Write out the lines of the data below word for word, starting at the line that contains "Click the Sorting Visualizer title" and ending at the end of the data. Leave the pictures out of your answer.

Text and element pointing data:
□ □ □ □

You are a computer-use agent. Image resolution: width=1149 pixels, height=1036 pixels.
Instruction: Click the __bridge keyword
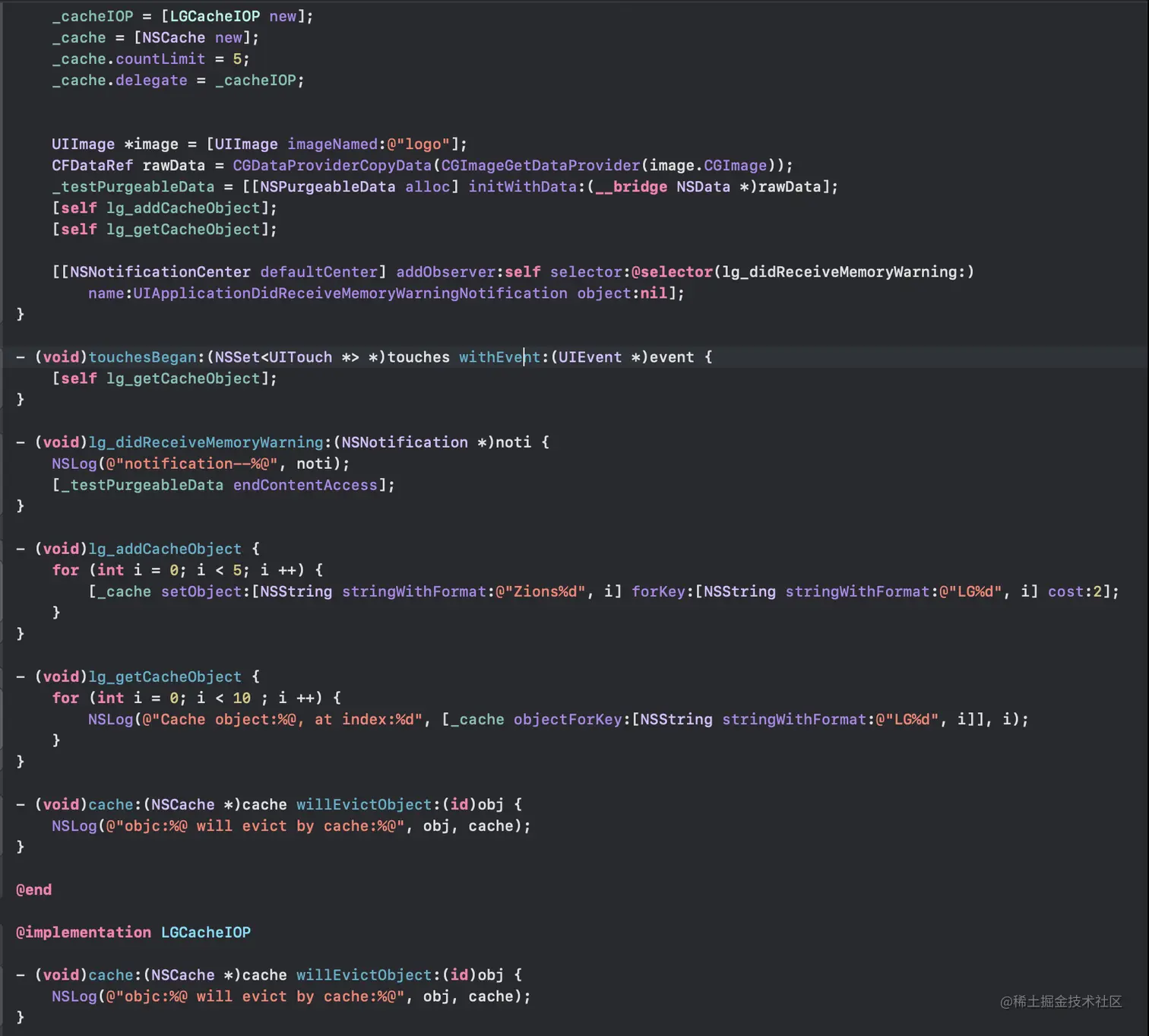coord(631,186)
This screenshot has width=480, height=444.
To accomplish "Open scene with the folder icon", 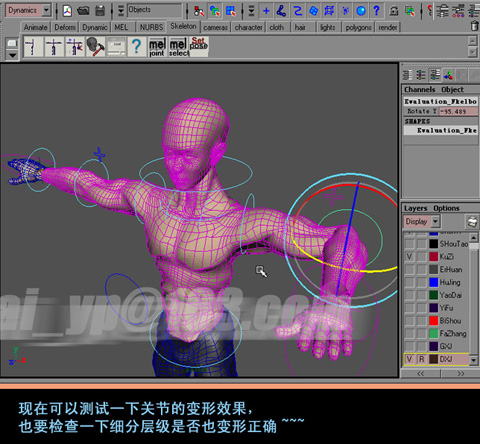I will 83,11.
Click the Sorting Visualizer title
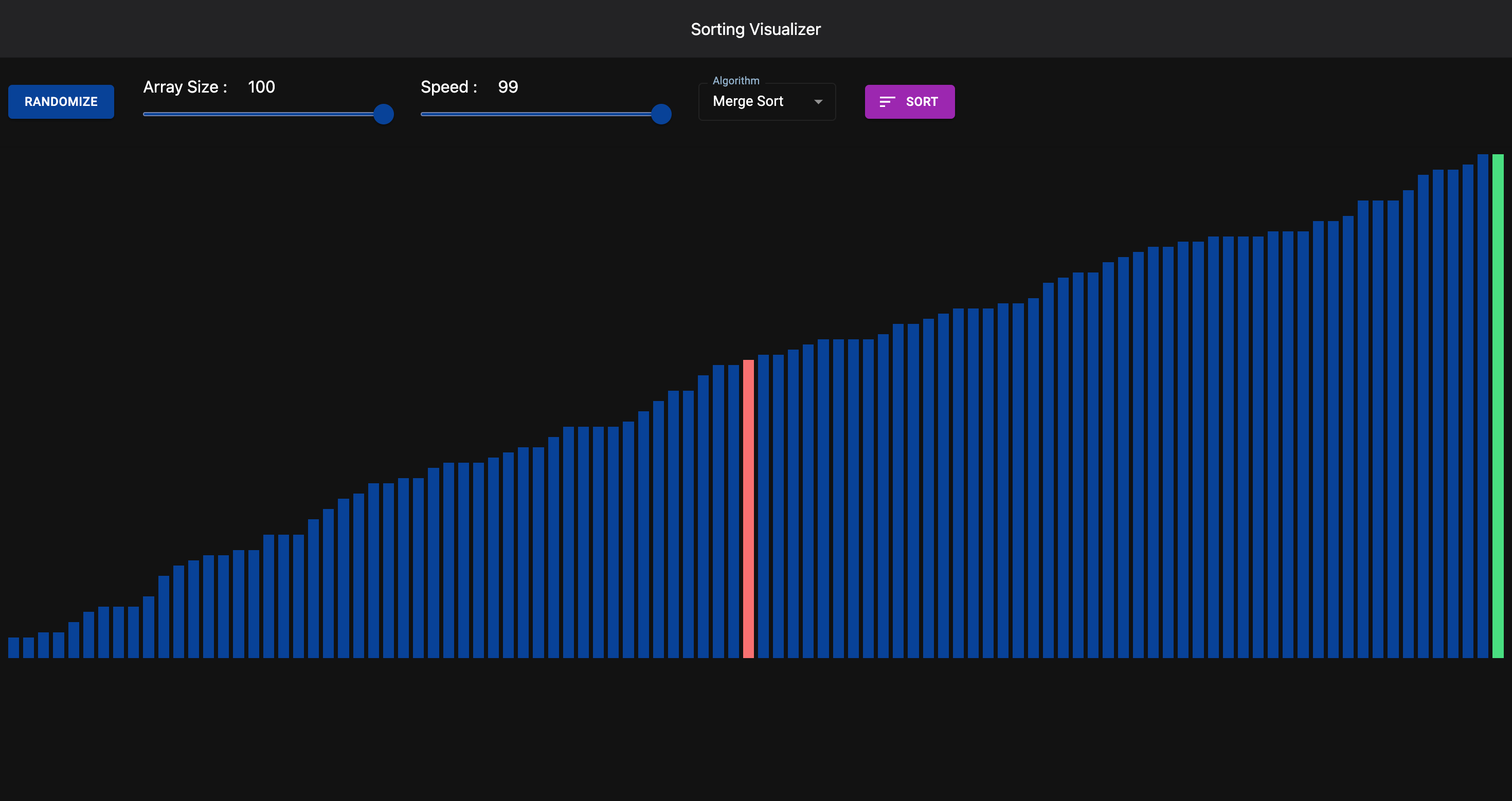 tap(755, 29)
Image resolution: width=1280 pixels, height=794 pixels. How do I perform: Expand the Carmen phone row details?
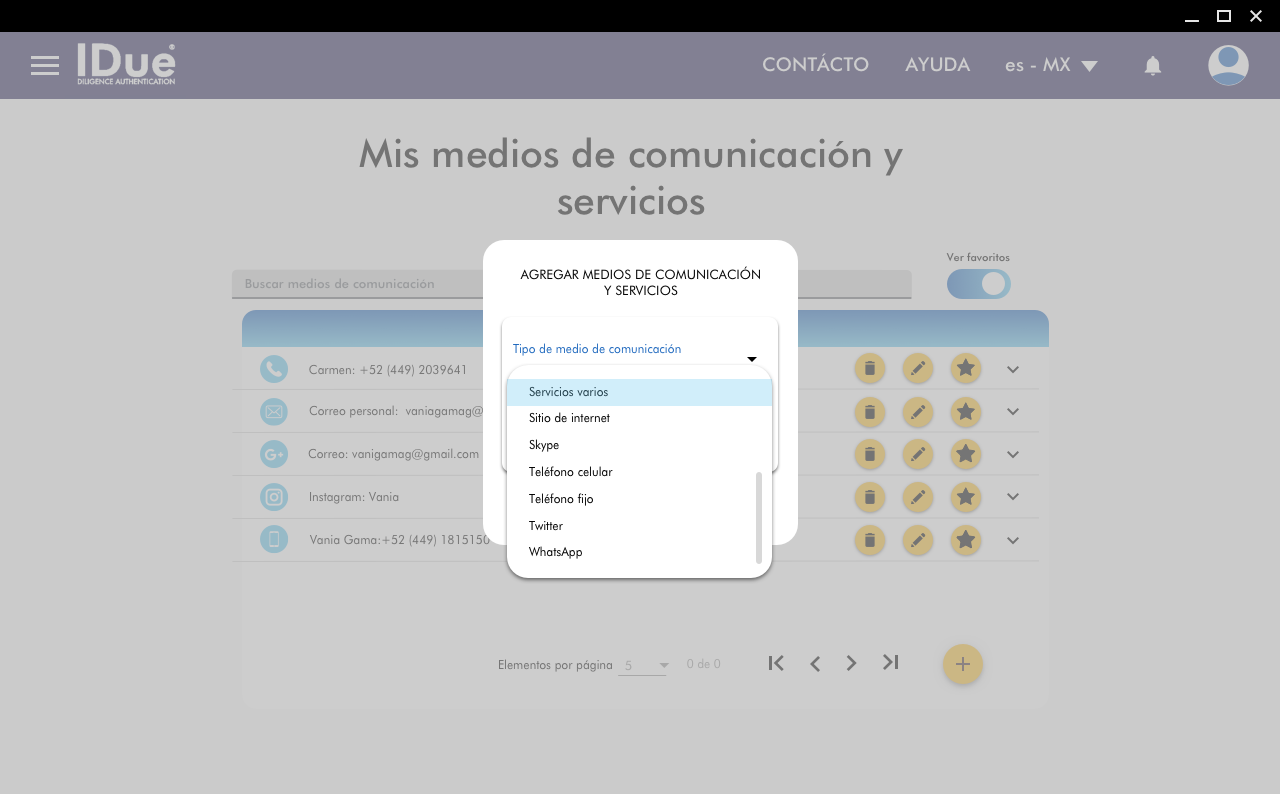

□ □ □ □

* Reply to the task:
Click the Sorting Visualizer title
 tap(755, 29)
Image resolution: width=1280 pixels, height=794 pixels. How do I perform: Expand the Carmen phone row details?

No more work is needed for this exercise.